» The records:
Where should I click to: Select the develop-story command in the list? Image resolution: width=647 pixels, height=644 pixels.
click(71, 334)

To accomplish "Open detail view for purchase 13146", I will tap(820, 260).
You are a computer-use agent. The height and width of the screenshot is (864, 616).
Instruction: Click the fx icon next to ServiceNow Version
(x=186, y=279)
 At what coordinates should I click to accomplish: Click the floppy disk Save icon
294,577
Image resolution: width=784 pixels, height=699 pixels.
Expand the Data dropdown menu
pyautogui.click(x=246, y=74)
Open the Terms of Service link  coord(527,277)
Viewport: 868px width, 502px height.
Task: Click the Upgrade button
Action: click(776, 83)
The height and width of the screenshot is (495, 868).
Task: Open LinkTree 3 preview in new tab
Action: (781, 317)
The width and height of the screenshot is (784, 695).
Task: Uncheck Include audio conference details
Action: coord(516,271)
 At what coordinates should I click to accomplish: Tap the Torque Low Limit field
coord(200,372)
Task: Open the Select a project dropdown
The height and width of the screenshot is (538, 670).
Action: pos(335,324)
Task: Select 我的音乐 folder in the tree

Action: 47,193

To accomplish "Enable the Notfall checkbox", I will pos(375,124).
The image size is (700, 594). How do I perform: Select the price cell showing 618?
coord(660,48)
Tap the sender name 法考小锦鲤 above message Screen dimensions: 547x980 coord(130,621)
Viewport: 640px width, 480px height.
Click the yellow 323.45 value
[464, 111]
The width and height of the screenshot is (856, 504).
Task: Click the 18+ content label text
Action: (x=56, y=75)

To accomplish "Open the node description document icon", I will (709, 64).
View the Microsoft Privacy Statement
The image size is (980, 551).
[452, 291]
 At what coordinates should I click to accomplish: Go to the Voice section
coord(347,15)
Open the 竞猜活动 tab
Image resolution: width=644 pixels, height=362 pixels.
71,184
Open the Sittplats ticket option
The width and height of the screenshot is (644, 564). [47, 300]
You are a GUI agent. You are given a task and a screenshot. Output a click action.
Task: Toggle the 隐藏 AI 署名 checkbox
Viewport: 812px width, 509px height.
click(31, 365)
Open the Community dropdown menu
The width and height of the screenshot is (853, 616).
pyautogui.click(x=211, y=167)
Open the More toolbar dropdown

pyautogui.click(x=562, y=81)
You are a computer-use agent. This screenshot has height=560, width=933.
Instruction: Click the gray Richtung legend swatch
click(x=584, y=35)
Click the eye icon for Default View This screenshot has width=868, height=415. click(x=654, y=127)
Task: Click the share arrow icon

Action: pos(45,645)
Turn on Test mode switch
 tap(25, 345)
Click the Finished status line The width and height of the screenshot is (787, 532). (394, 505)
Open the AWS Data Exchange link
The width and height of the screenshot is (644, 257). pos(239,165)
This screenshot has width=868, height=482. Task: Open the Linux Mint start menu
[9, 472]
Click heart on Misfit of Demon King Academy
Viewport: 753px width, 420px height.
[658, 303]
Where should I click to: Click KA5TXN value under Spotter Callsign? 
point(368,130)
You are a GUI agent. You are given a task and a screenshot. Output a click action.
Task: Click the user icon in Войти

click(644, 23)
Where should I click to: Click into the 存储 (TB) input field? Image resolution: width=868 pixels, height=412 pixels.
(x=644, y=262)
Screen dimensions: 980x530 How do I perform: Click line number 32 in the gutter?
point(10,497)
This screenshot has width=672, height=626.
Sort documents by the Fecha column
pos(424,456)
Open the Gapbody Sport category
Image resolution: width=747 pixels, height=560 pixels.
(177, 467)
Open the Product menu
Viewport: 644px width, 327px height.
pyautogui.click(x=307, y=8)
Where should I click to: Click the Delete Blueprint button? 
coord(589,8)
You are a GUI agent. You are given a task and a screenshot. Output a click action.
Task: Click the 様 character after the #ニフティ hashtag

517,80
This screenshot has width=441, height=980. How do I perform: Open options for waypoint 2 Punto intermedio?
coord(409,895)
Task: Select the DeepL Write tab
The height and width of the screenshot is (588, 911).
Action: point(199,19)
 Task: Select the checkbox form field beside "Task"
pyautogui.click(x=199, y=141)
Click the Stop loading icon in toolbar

» Task goal:
Repeat the material above in full. Match it exactly.

» Answer for the task:
Where should I click to: Select the develop-story command in the list? Image resolution: width=647 pixels, height=644 pixels.
click(71, 334)

To accomplish "Open detail view for purchase 13146", I will tap(820, 260).
You are a computer-use agent. The height and width of the screenshot is (864, 616).
Instruction: Click the fx icon next to ServiceNow Version
(x=186, y=279)
 At what coordinates should I click to accomplish: Click the floppy disk Save icon
294,577
Image resolution: width=784 pixels, height=699 pixels.
Expand the Data dropdown menu
pyautogui.click(x=246, y=74)
Open the Terms of Service link  coord(527,277)
Viewport: 868px width, 502px height.
Task: Click the Upgrade button
Action: click(776, 83)
The height and width of the screenshot is (495, 868).
Task: Open LinkTree 3 preview in new tab
Action: (781, 317)
The width and height of the screenshot is (784, 695).
Task: Uncheck Include audio conference details
Action: coord(516,271)
 At what coordinates should I click to accomplish: Tap the Torque Low Limit field
coord(200,372)
Task: Open the Select a project dropdown
The height and width of the screenshot is (538, 670).
Action: pos(335,324)
Task: Select 我的音乐 folder in the tree

Action: 47,193

To accomplish "Enable the Notfall checkbox", I will pos(375,124).
The image size is (700, 594). How do I perform: Select the price cell showing 618?
coord(660,48)
Tap the sender name 法考小锦鲤 above message Screen dimensions: 547x980 coord(130,621)
Viewport: 640px width, 480px height.
Click the yellow 323.45 value
[464, 111]
The width and height of the screenshot is (856, 504).
Task: Click the 18+ content label text
Action: (x=56, y=75)

To accomplish "Open the node description document icon", I will (709, 64).
View the Microsoft Privacy Statement
The image size is (980, 551).
[452, 291]
 At what coordinates should I click to accomplish: Go to the Voice section
coord(347,15)
Open the 竞猜活动 tab
Image resolution: width=644 pixels, height=362 pixels.
71,184
Open the Sittplats ticket option
The width and height of the screenshot is (644, 564). [47, 300]
You are a GUI agent. You are given a task and a screenshot. Output a click action.
Task: Toggle the 隐藏 AI 署名 checkbox
Viewport: 812px width, 509px height.
click(31, 365)
Open the Community dropdown menu
The width and height of the screenshot is (853, 616).
pyautogui.click(x=211, y=167)
Open the More toolbar dropdown

pyautogui.click(x=562, y=81)
You are a computer-use agent. This screenshot has height=560, width=933.
Instruction: Click the gray Richtung legend swatch
click(x=584, y=35)
Click the eye icon for Default View This screenshot has width=868, height=415. click(x=654, y=127)
Task: Click the share arrow icon

Action: pos(45,645)
Turn on Test mode switch
 tap(25, 345)
Click the Finished status line The width and height of the screenshot is (787, 532). (394, 505)
Open the AWS Data Exchange link
The width and height of the screenshot is (644, 257). pos(239,165)
This screenshot has width=868, height=482. Task: Open the Linux Mint start menu
[9, 472]
Click heart on Misfit of Demon King Academy
Viewport: 753px width, 420px height.
[658, 303]
Where should I click to: Click KA5TXN value under Spotter Callsign? 
point(368,130)
You are a GUI agent. You are given a task and a screenshot. Output a click action.
Task: Click the user icon in Войти

click(644, 23)
Where should I click to: Click into the 存储 (TB) input field? Image resolution: width=868 pixels, height=412 pixels.
(x=644, y=262)
Screen dimensions: 980x530 How do I perform: Click line number 32 in the gutter?
point(10,497)
This screenshot has width=672, height=626.
Sort documents by the Fecha column
pos(424,456)
Open the Gapbody Sport category
Image resolution: width=747 pixels, height=560 pixels.
(177, 467)
Open the Product menu
Viewport: 644px width, 327px height.
pyautogui.click(x=307, y=8)
Where should I click to: Click the Delete Blueprint button? 
coord(589,8)
You are a GUI agent. You are given a task and a screenshot. Output a click action.
Task: Click the 様 character after the #ニフティ hashtag

517,80
This screenshot has width=441, height=980. How do I perform: Open options for waypoint 2 Punto intermedio?
coord(409,895)
Task: Select the DeepL Write tab
The height and width of the screenshot is (588, 911).
Action: point(199,19)
 Task: Select the checkbox form field beside "Task"
pyautogui.click(x=199, y=141)
Click the Stop loading icon in toolbar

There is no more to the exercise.